Ce n’est qu’après-coup qu’on parvient à parler des choses, à cerner dans quelle confusion on les a vécues et à donner une forme à cette confusion….en respectant les intensités bien sûr. L’adolescence est un âge où l’on est forcément introverti, entre le deuil de l’enfance et la peur de devenir adulte et de ne pas être à la hauteur… Le cinéma permet de mêler idéalement et concrètement tous les âges de la vie. Je rêve toujours d’un film où j’y parviendrais mais pour l’instant je procède encore par fragments… Peut-être que j’ai simplement fait Les roseaux pour corriger le traitement des jeunes de Ma saison que j’avais trop sacrifiés.
Dans quel personnage du film faut-il vous reconnaître ?
Je suis un peu dans tous les personnages de mes films. J’ai besoin de partager leurs sentiments, de me mettre à leur place. C’est à travers eux, vers ce qui circule entre eux que je me raconte. C’est mon hystérie. Mais ici, c’est évidemment de personnage de François qui m’est le plus proche par el caractère. C’est une sorte d’alter-ego, un autre moi-même d’un autre âge, un ancêtre.

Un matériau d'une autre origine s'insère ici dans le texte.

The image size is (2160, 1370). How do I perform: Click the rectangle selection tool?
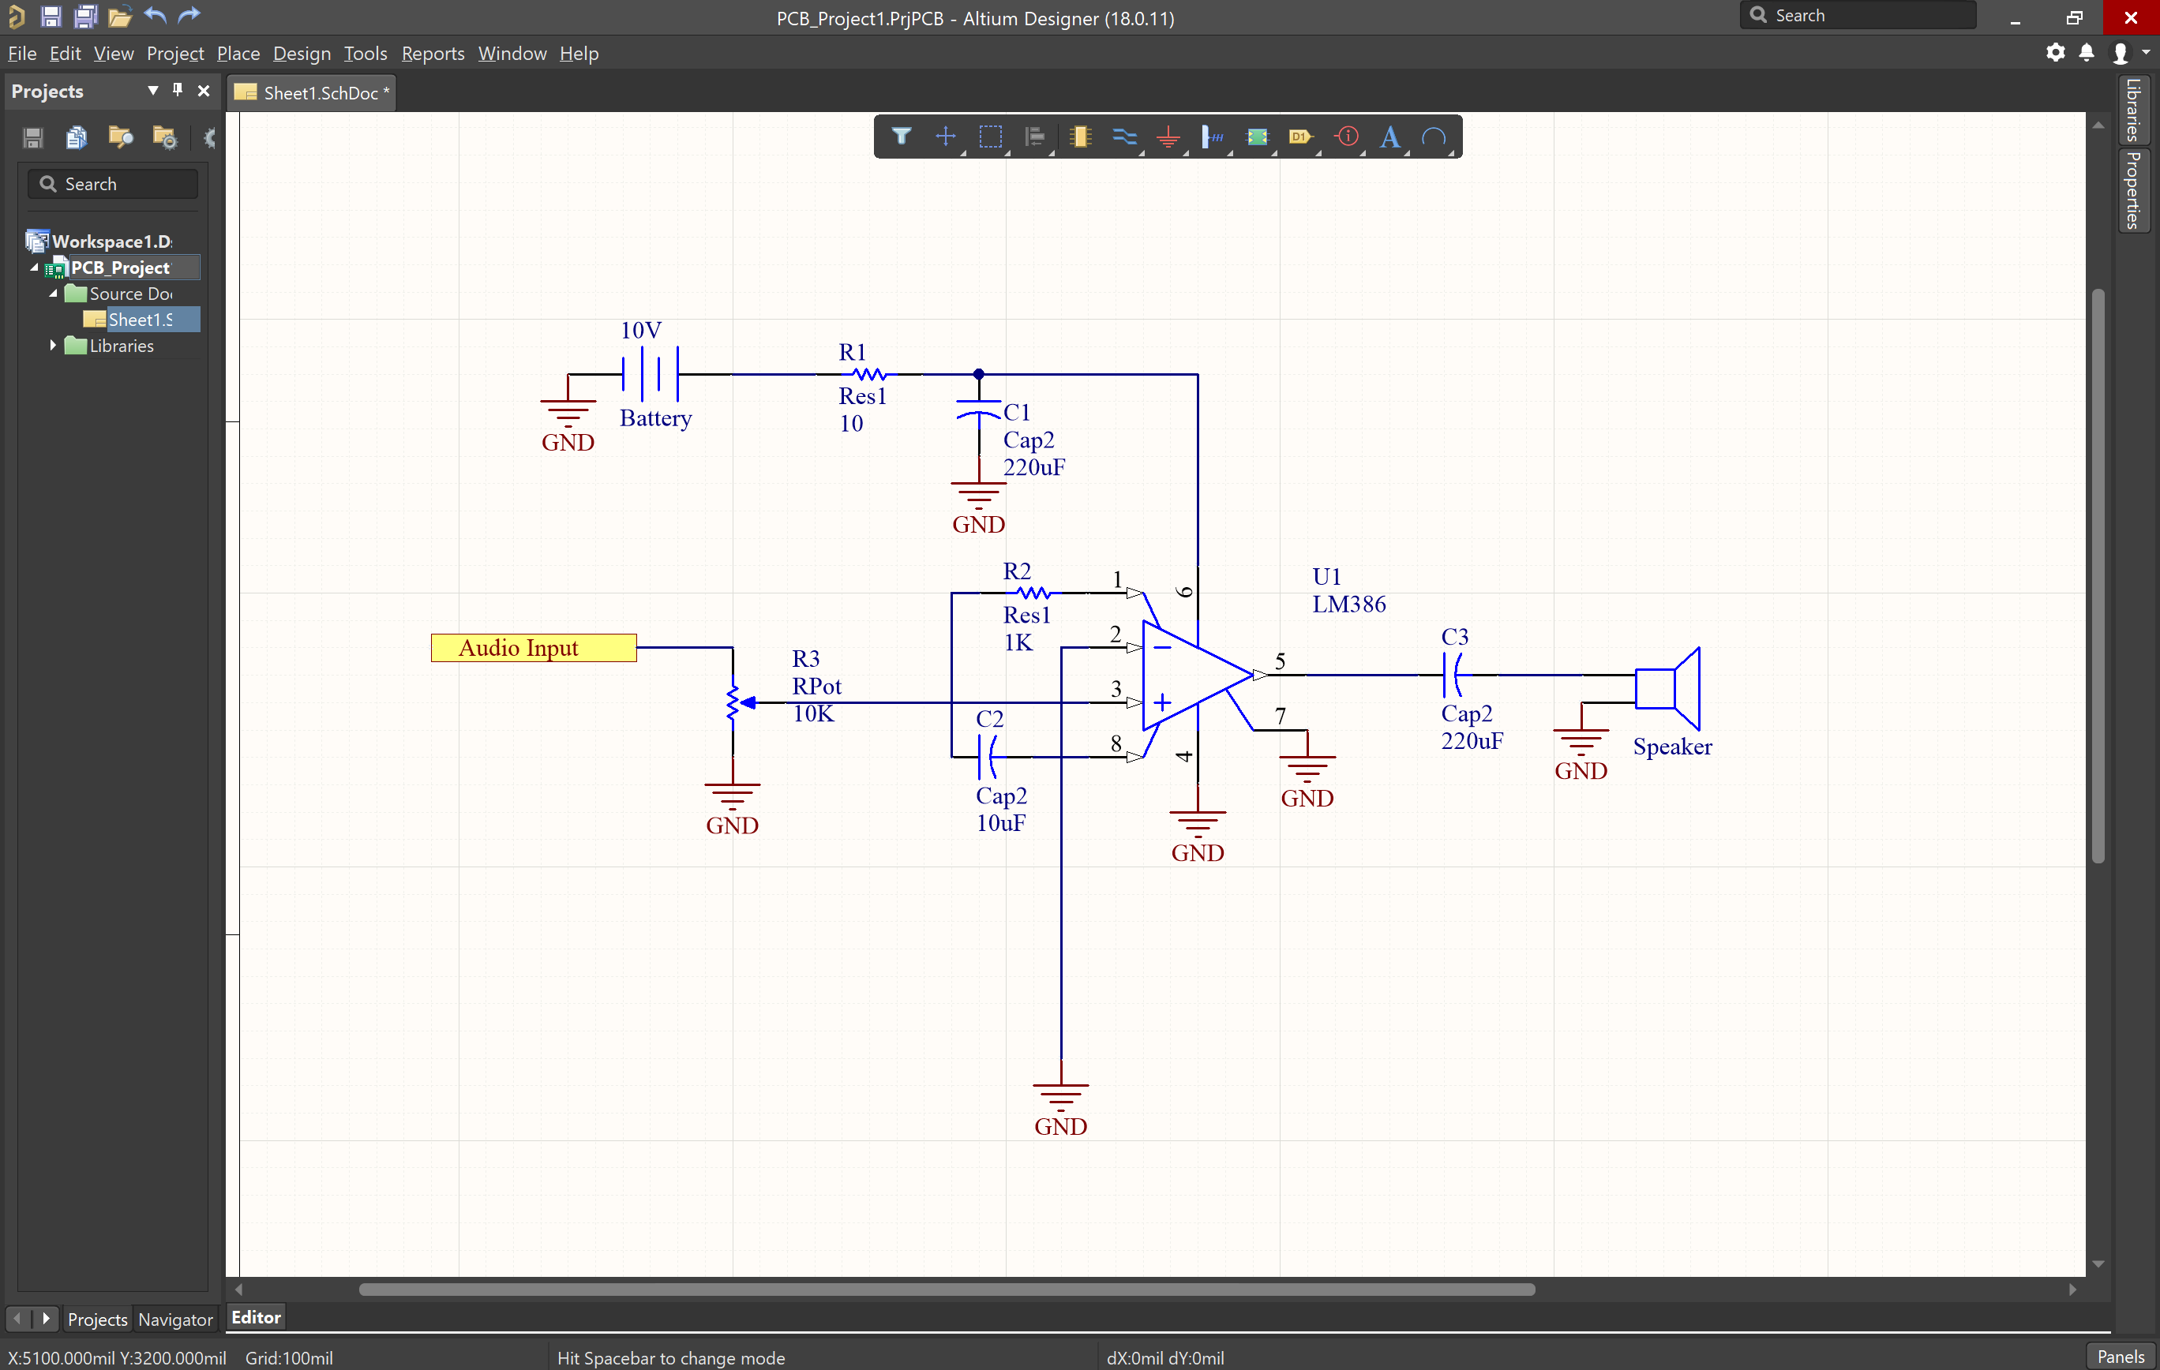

Les deux autres garçons, le pied-noir et le jeune paysan exercent une véritable fascination sur lui…
Ces deux garçons sont vraiment très éloignés de lui. Ils ne lui ressemblent en rien. Ils sont vraiment des ” autres”. Ils servent de révélateur à son propre désir. C’est grâce à cette rencontre avec ces deux garçons que François va faire, non sans violence, ses premiers pas dans le monde des autres… dans le monde sexuel et politique…
Vous aviez déjà abordé ces thèmes ? Le sexuel et le politique…

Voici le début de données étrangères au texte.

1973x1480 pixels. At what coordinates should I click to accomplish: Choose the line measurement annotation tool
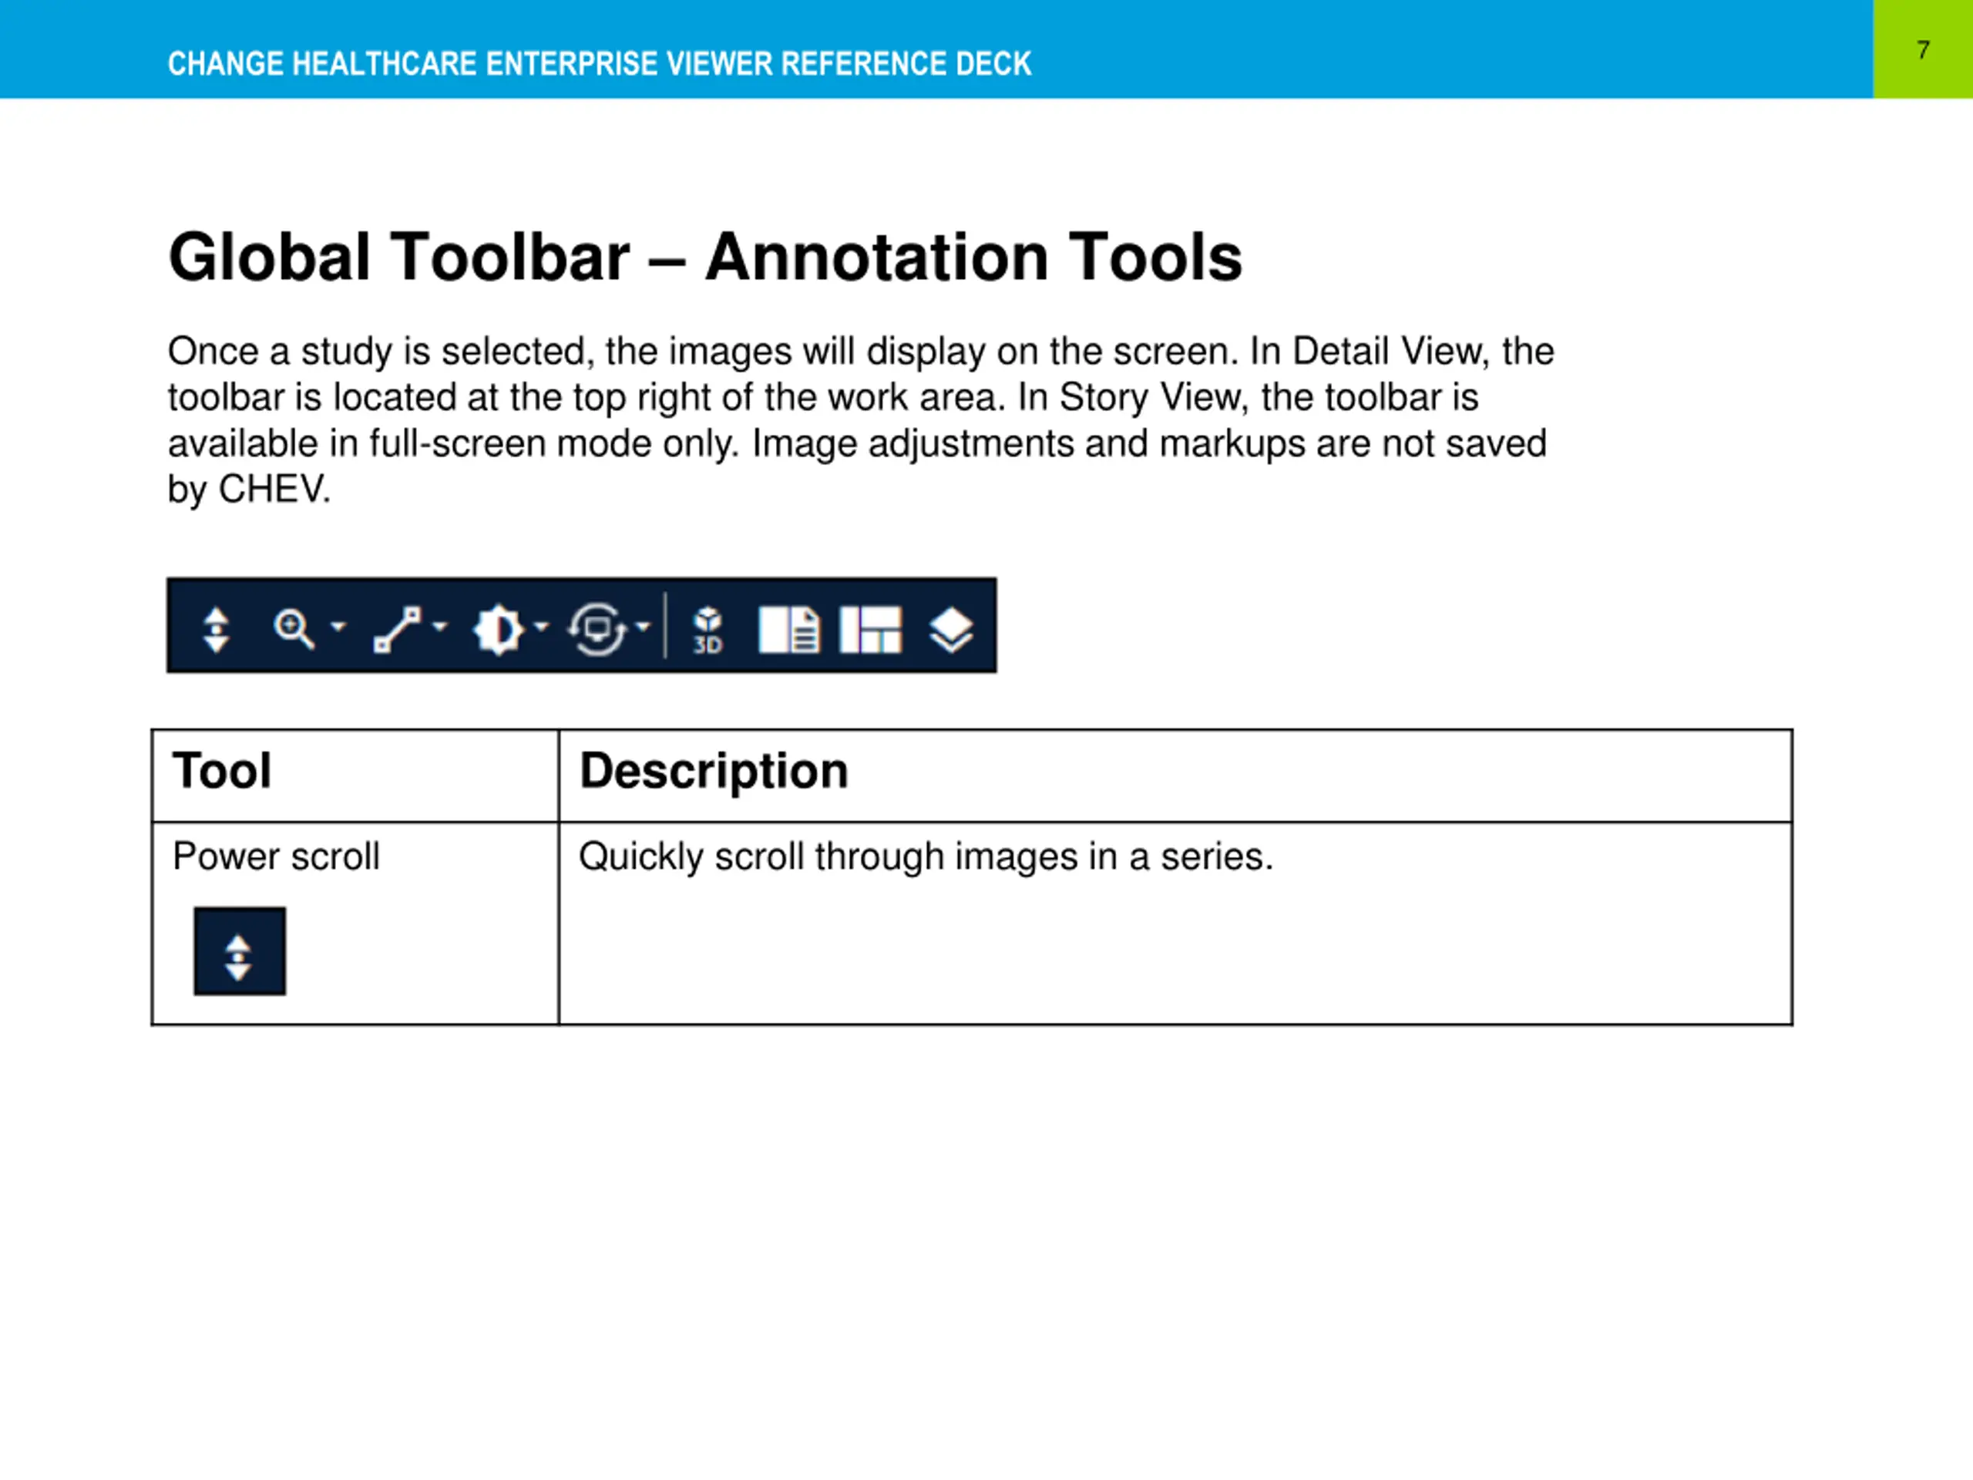[x=397, y=629]
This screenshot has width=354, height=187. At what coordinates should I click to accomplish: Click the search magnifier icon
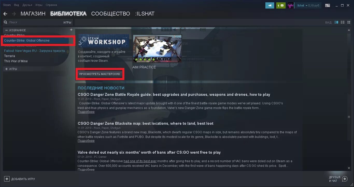coord(5,22)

Oui mais je voulais faire un film qui ait le sens du concret, un film absolument pas théorique… C’est le danger à partir du moment où l’on parle de sexe et de politique… Je voulais être fidèle aux sentiments, aux mensonges des sentiments, au plus près de l’expérience des personnages car c’est ça qu’il fallait restituer… Si Les roseaux ne témoigne pas et ne débouche pas sur el goût de la vie, ça n’a pas de nécessité…
Nous sommes dans les années 60 mais ces jeunes sont déjà modernes dans leur langage et leur approche de la vie.
Ils sont confrontés directement ou indirectement à la guerre… c’est le fil conducteur.. le spectre de la guerre civile… et la réalité du métissage… du métissage des idées et des corps… c’est de ça que parle le film… je ne sais pas si c’est moderne ou non… le ne voulais surtout pas faire une reconstitution maniaque de l’époque, ça ne m’intéressait pas du tout. De toutes façons, il faut toujours affirmer que c’est dans le présent qu’on construit el passé.